**DATASET ENTRIES**
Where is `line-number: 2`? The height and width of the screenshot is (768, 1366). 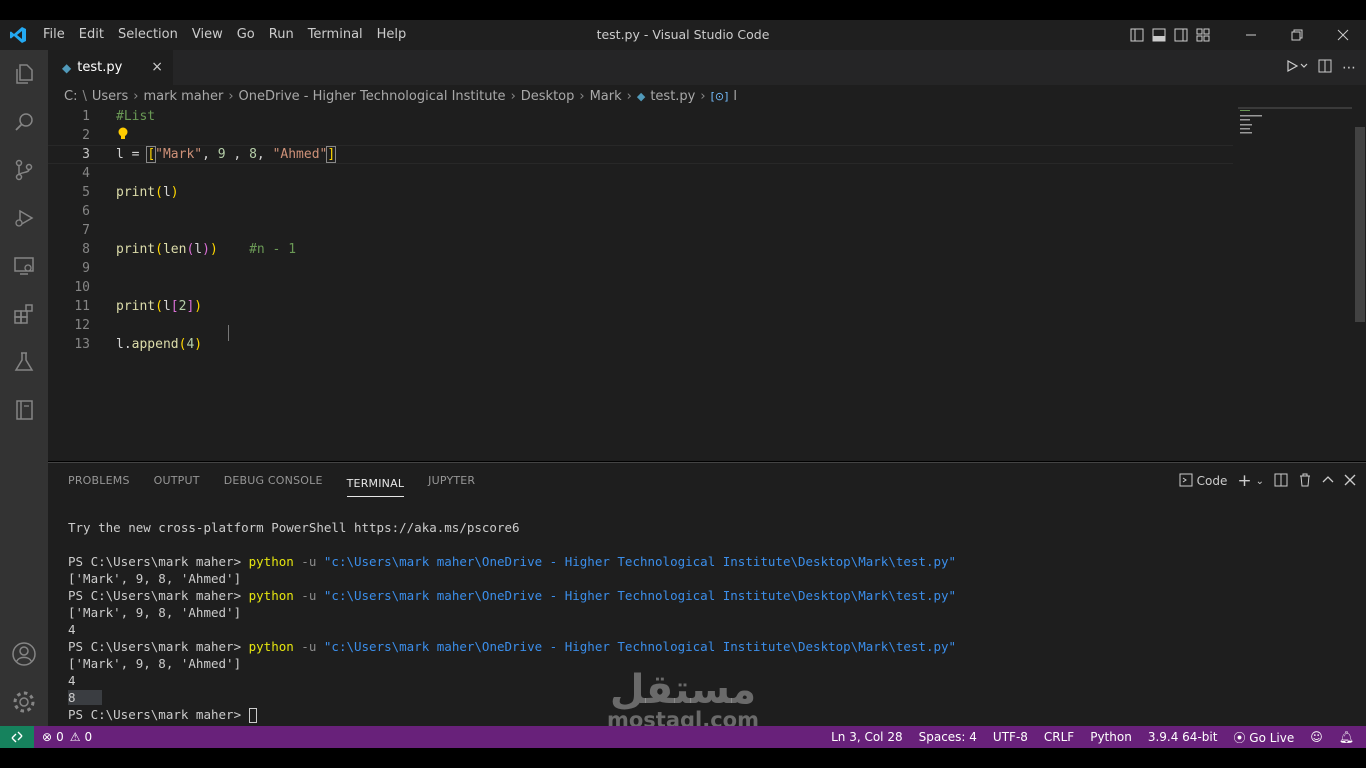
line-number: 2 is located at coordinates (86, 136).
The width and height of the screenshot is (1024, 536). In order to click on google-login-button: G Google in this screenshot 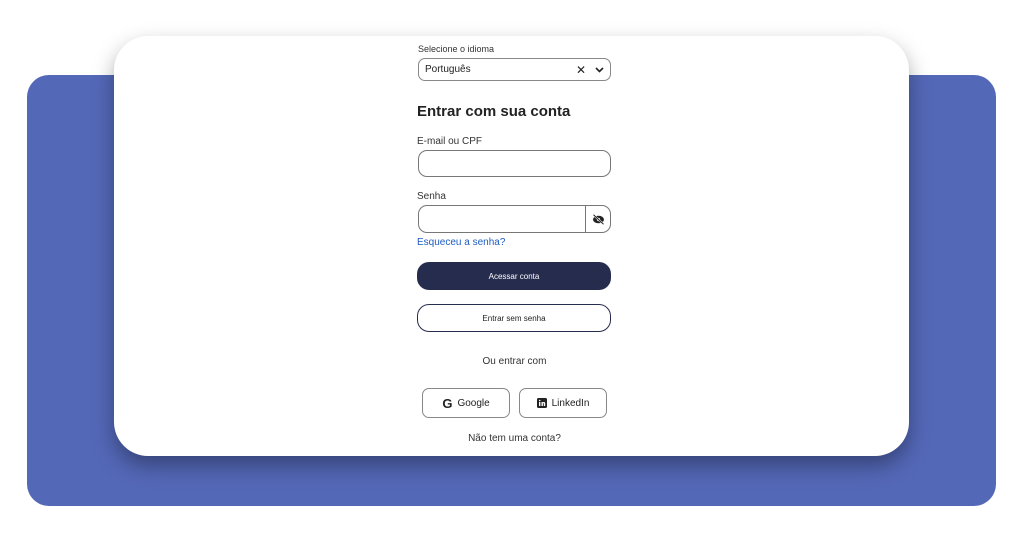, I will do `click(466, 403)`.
--
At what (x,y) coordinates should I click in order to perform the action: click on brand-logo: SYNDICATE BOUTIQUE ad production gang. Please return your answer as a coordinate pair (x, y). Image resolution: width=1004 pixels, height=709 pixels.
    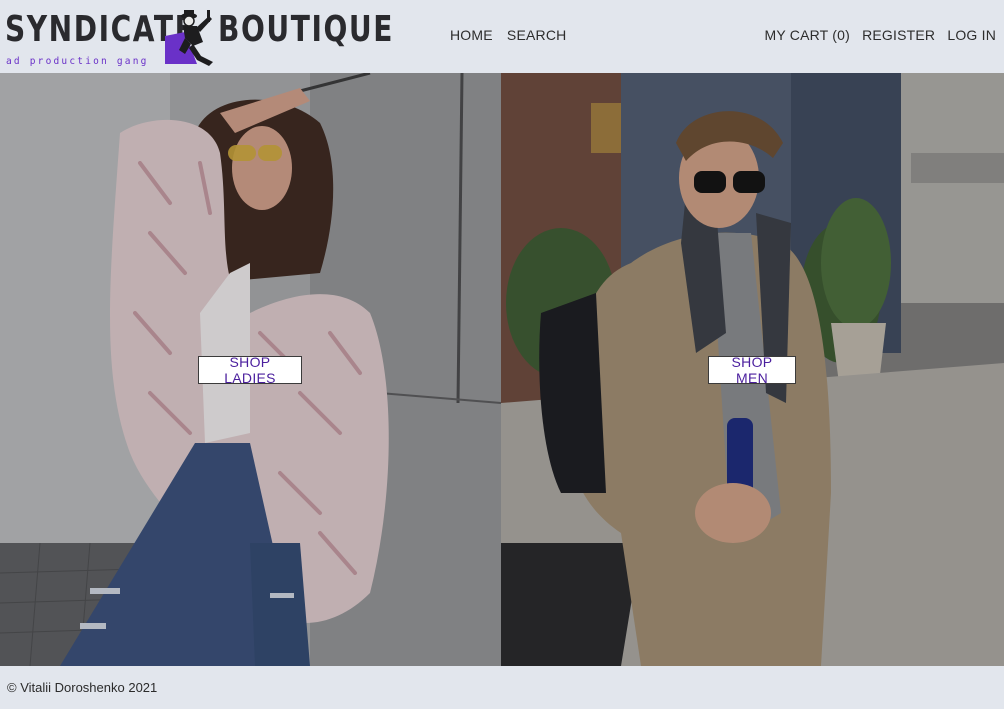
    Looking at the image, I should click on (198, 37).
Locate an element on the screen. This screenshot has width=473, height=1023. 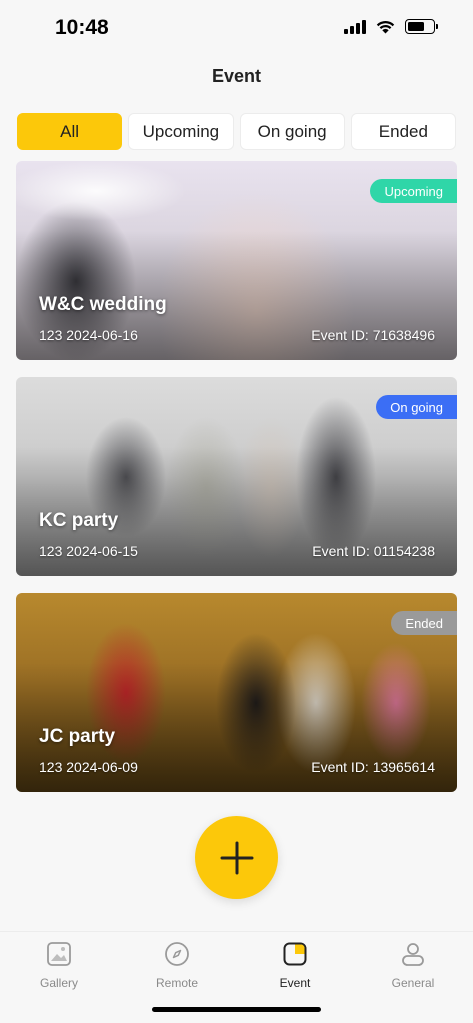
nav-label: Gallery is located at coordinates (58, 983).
--
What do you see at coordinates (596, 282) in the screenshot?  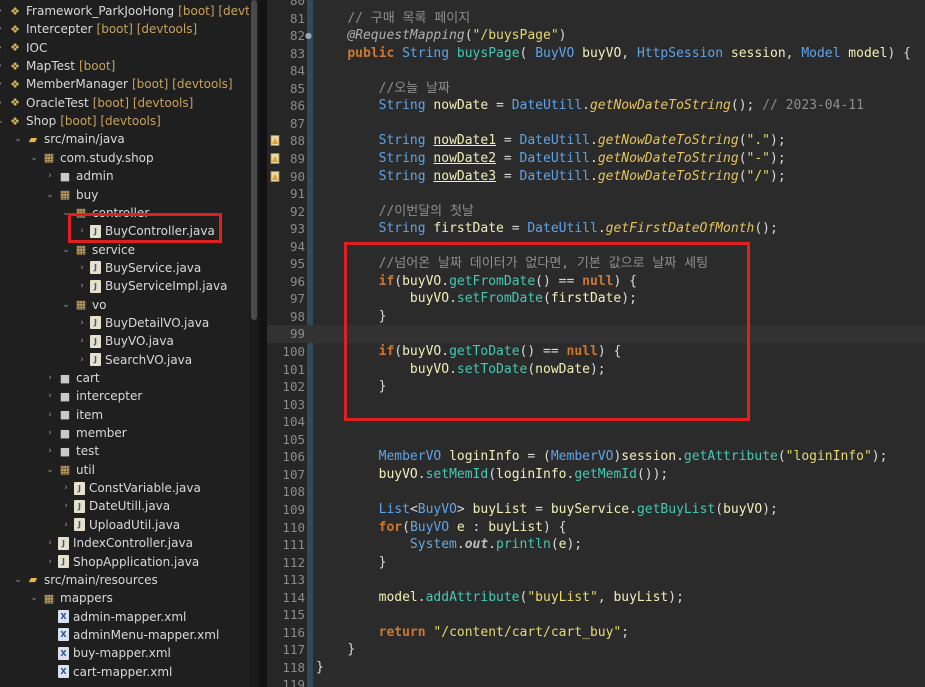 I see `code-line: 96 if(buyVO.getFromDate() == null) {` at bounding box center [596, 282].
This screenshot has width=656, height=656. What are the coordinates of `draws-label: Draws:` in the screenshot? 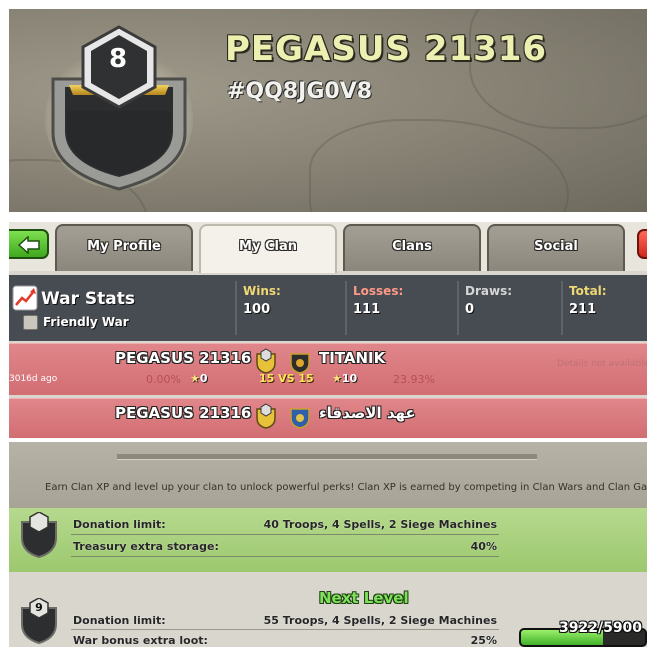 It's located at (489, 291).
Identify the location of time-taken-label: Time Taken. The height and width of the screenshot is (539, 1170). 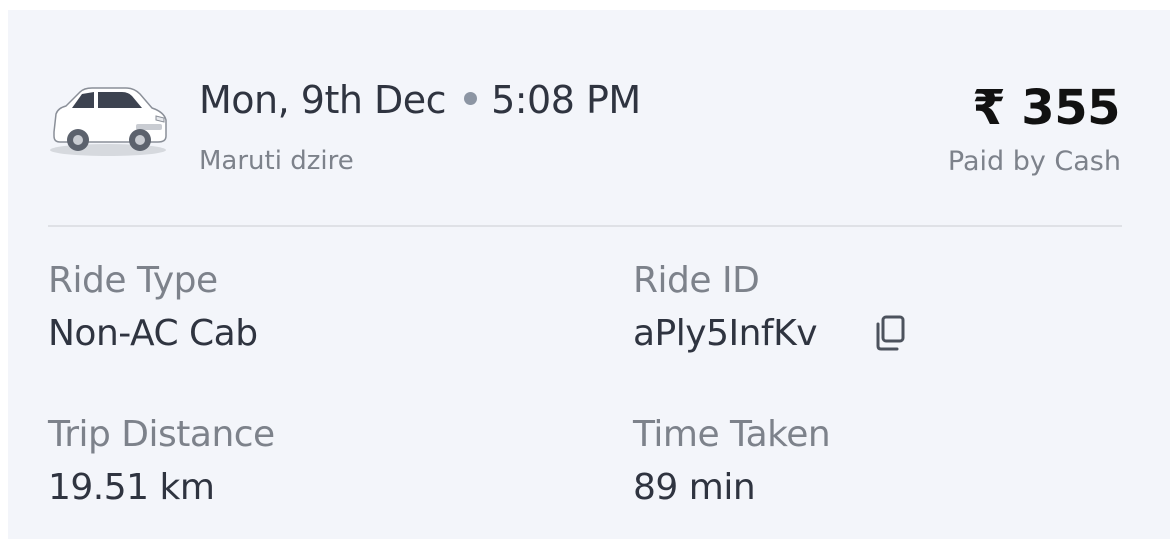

**ACTIVITY**
Convert everything from the line containing "At what (x,y)" down to the line containing "nav-label: Gallery is" into a Markdown table with columns No. and Text, numbering each line in order. Skip blank lines and leave out the pictures.

**EXERCISE RESPONSE**
| No. | Text |
|---|---|
| 1 | At what (x,y) coordinates should I click in order to perform the action: click on brand-logo: SYNDICATE BOUTIQUE ad production gang. Please return your answer as a coordinate pair (x, y). Image resolution: width=1004 pixels, height=709 pixels. |
| 2 |     Looking at the image, I should click on (198, 37). |
| 3 | Locate an element on the screen. This screenshot has width=473, height=1023.  |
| 4 | nav-label: Gallery is located at coordinates (58, 983). |